> _BEREITGESTELLTER TEXT_:
────────────────────
Neue Chinas, neue Kinos

Über Jia Zhang-Kes XIAO WU
Vortrag von Nikolaus Perneczky

Jia Zhang-Ke ist eine emblematische Figur der sogenannten „Sechsten Generation“ chinesischer Filmemacher; eine Bezeichnung, die sich für eine Anzahl junger AbsolventInnen des Pekinger Filminstituts eingebürgert hat, die im brodelnden politischen Klima nach den Ereignissen am Platz des Himmlischen Friedens 1989 Schwierigkeiten hatten, in einem der staatlichen Studios unterzukommen. Manche machten sich trotzdem an die Arbeit und begaben sich damit in die Illegalität. Bis 1993 war es in der Volksrepublik verboten, Filme außerhalb der staatlichen Studios zu produzieren, auch hinterher nur nach Erwerb einer Lizenz. Diese Auflage dient der Absicherung einer gewissen Kontrollmacht von Seiten staatlicher Zensurgremien. Die Filme der Sechsten Generation, die der chinesischen Alltagswirklichkeit auf den Leib rücken wollten, konnten oft nur im Ausland gezeigt werden und hatten dementsprechend lange Zeit nur ein ausländisches Publikum.[1] Jia Zhang-Ke ist insofern eine emblematische Figur, als er sich mit seinem vorletzten Film THE WORLD vom underground gelöst und zum aboveground gemausert hat. Dieser Schritt regte in China wie im Westen heftige Diskussionen an. Wird er sich nun auf Filme verlegen, die dem Zensor genehm sind? Oder sind Etiketten wie „Underground“ und „Banned in the People‘s Republic of China“ ohnehin bloß Markenzeichen und als solche Köder für ein auf Sensationen versessenes und politisch selbstgerechtes Festivalpublikum in Europa und den USA?
────────────────────
> _DATENAUSZUG_:
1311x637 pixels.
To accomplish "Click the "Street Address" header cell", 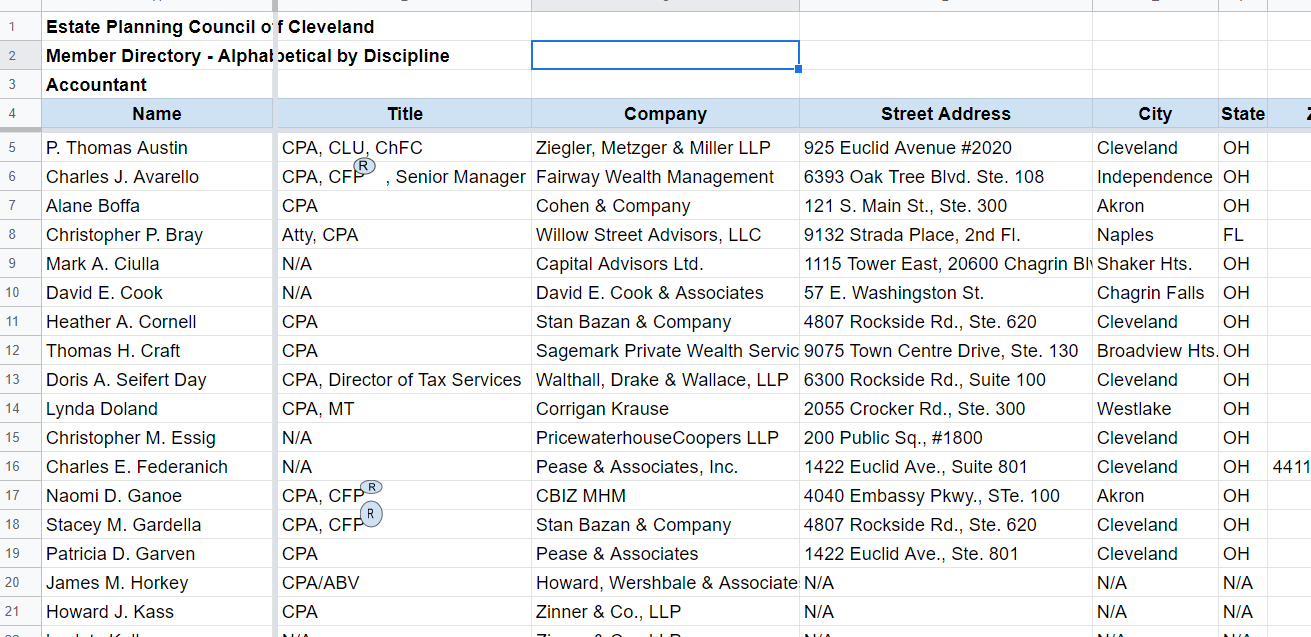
────────────────────
> _ZIEL_: Stimmen die folgenden Aussagen mit dem Text über Jia Zhang-Ke überein? Beantworten Sie jede mit Ja oder Nein und zitieren Sie die entscheidenden Worte des Textes wörtlich: 1. Bis 1993 durften in der Volksrepublik keine Filme außerhalb der staatlichen Studios produziert werden. 2. Die Filme der Sechsten Generation hatten lange Zeit vor allem ein chinesisches Publikum. 3. Mit dem Film THE WORLD hat sich Jia Zhang-Ke vom Underground gelöst.

> _VOLLSTÄNDIGE ANTWORT_:
1. Ja: „Bis 1993 war es in der Volksrepublik verboten, Filme außerhalb der staatlichen Studios zu produzieren“
2. Nein: „konnten oft nur im Ausland gezeigt werden und hatten dementsprechend lange Zeit nur ein ausländisches Publikum“
3. Ja: „als er sich mit seinem vorletzten Film THE WORLD vom underground gelöst und zum aboveground gemausert hat“